Your tasks »
1. In the lavender aromatherapy text, what is the name of the maternity unit at Landmark?
2. Copy the passage of the lavender aromatherapy text starting at "Denise Vachon, acting" and ending at "relieves physical symptoms.".
3. Proceed with the text on lavender aromatherapy in hospitals, picking up after its final sentence.

Exercise text »
┌────────

She didn’t know much about the program, except that it involved using the scent of lavender in the labor and delivery rooms. Because she liked lavender, she figured it couldn’t hurt. She decided, “I might as well try it.”

The next day, after more than eight hours of labor, Hemond, who lives in Woonsocket, declared that aromatherapy definitely made childbirth easier.

She said the fresh, light scent of lavender in her room made her much more relaxed delivering her son, Jeffrey, than she had been when she delivered her daughter, Melissa, eight years ago.

It even helped her husband, Ernie, who said he usually breaks out in rashes or hives when he gets nervous. “Yesterday was game day,” he said of the day his son was born, “and nothing.”

Denise Vachon, acting nurse manager of the Precious Beginnings maternity unit at Landmark, said she doesn’t know of any studies proving that aromatherapy relieves physical symptoms.

But psychologically, at least, it seems to help, and “anything that helps the patients, we’re willing to try,” she said.

Landmark Medical Center has joined a growing number of hospitals across the country offering aromatherapy and other “alternative” or “complementary care” options to some patients.

Lavender in the delivery room is another example of Western medicine’s growing acceptance of the idea of treating the mind as well as the body. Non-traditional therapies that once seemed unimaginable in modern medical care–from encouraging patients to laugh to bringing in dogs for them to pet–are being looked at with as much interest as skepticism.

Pawtucket Memorial Hospital, Newport Hospital and Women & Infants Hospital in Providence, all in Rhode Island, offer aromatherapy–the use of “essential oils” distilled from flowers, plants and trees that are absorbed in a bath or diffused through the air in their maternity units. Women & Infants Hospital also offers it to cancer patients, in the form of air fragrances or massages with scented oils.

“I don’t know of any studies saying that it helps (relieve labor pain or other ailments), but it certainly doesn’t hurt,” said Mary Dowd Struck, senior vice president for patient care at Women & Infants Hospital.

Dr. Cornelius “Skip” Granai, the director of the Program in Women’s Oncology at Women & Infants Hospital who helped introduce aromatherapy and other forms of complementary care there several years ago, emphasized that the hospital isn’t saying these programs have any tangible medical benefits but instead are another way of making patients feel more comfortable.

└────────

Information shown »
┌────────

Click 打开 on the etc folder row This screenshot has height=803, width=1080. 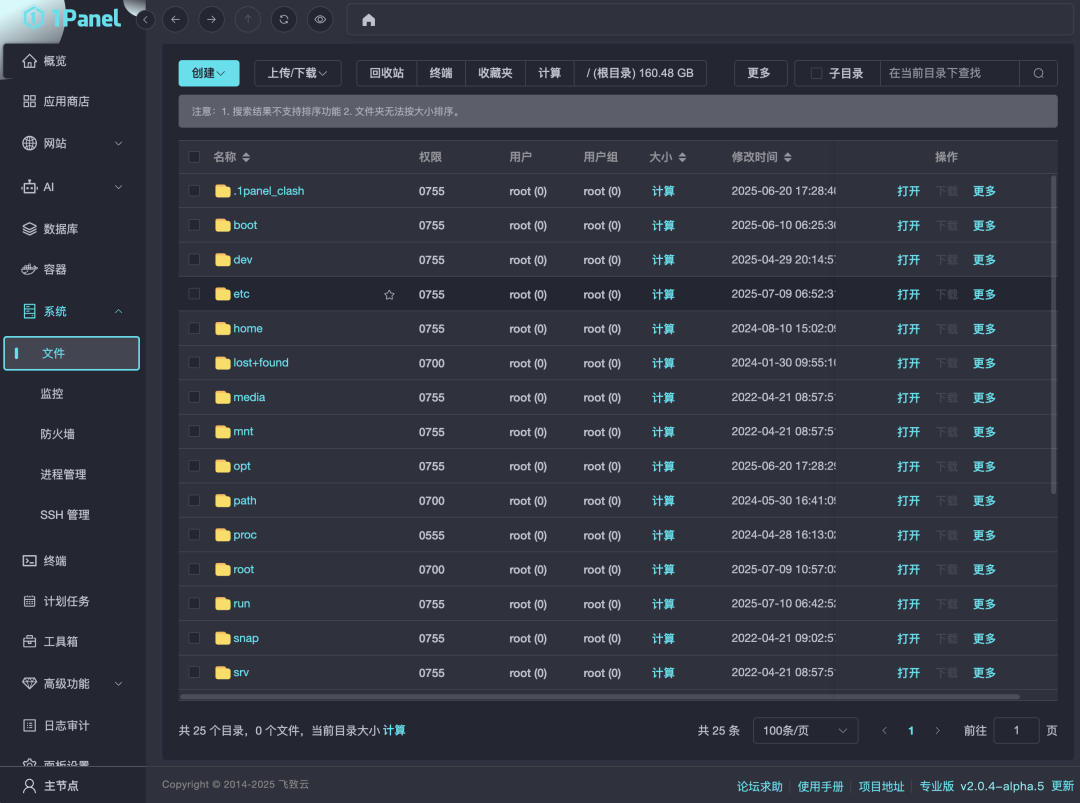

└────────

Answers per task »
1. Precious Beginnings

2.
Denise Vachon, acting nurse manager of the Precious Beginnings maternity unit at Landmark, said she doesn’t know of any studies proving that aromatherapy relieves physical symptoms.

3.
While most medical experts wait for scientific proof that something actually helps patients before offering a new medicine, therapy or treatment idea, Granai’s opinion is that if an aroma or a foot massage helps a person feel better, why not give it a try?

As far as Granai is concerned, the least doctors and hospitals can do is give patients the option: “It’s just common sense.”

Aromatherapy, or the use of essential oils as a treatment for mind, body and spirit, dates to ancient civilizations and continues to play an important role in many cultural and religious ceremonies around the world.

Many cultures have long touted its medicinal values, and some European countries have gone so far as to incorporate it into the mainstream medical field by licensing aromatherapists to prescribe the use of essential oils for treatments in addition to or in place of traditional medicines. (There are no such licensing standards in the United States, where anyone can declare himself or herself an aromatherapist.)

While the American culture hasn’t embraced its therapeutic values the way other countries have, aromatherapy has gradually become part of the popular culture here over the past 20 years or so, said Judy Marcellot, manager of the 7 Arrows Herb Farm in Attleboro, Mass.

It started in the late 1970s when health food stores, specialty shops and salons began offering essential oils as a recipe for relaxation–a whiff of peppermint as an afternoon pick-me-up, a few drops of lavender in a bubble bath or a touch of clary sage in a massage ointment.

As American consumers caught on to de-stressing by lighting scented candles and taking perfumed baths, many also began taking an interest in aromatherapy’s long history of use in the medical arena.

Items promoted for use in aromatherapy now seem to be available everywhere, including candle stores, health and beauty specialty stores and even grocery stores.